- _Task goal_: Your answer should consist only of the lines below from the one with "The image size is (784, 425)." through the one with "The width and height of the screenshot is (538, 347).", copied exactly.

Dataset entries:
———

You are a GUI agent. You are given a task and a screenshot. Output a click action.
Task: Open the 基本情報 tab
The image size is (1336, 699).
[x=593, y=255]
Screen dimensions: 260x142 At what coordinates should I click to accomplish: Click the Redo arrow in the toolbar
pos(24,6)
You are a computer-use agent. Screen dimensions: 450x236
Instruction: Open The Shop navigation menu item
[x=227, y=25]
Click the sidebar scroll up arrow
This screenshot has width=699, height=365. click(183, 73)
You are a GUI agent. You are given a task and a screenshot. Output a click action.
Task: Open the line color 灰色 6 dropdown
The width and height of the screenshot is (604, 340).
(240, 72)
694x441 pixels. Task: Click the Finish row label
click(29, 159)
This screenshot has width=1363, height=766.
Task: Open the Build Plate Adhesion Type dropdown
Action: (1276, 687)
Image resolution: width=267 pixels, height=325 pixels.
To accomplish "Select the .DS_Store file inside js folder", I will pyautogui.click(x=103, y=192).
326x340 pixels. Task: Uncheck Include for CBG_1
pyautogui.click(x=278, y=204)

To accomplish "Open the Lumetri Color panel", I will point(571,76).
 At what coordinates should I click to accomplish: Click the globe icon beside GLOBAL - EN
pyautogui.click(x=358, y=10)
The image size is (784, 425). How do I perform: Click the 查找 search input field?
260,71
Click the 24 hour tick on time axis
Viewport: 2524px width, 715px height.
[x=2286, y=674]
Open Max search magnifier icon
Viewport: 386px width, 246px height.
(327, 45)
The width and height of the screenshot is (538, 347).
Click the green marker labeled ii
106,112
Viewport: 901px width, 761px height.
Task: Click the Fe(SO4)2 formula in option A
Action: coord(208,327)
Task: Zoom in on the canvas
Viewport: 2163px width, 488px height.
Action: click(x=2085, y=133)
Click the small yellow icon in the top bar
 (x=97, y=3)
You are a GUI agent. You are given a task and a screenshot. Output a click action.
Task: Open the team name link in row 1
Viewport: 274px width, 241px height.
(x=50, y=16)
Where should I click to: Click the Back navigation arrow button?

———

- _Reply to the exercise_:
The image size is (784, 425). How do I perform: Click the 查找 search input field?
260,71
Click the 24 hour tick on time axis
Viewport: 2524px width, 715px height.
[x=2286, y=674]
Open Max search magnifier icon
Viewport: 386px width, 246px height.
(327, 45)
The width and height of the screenshot is (538, 347).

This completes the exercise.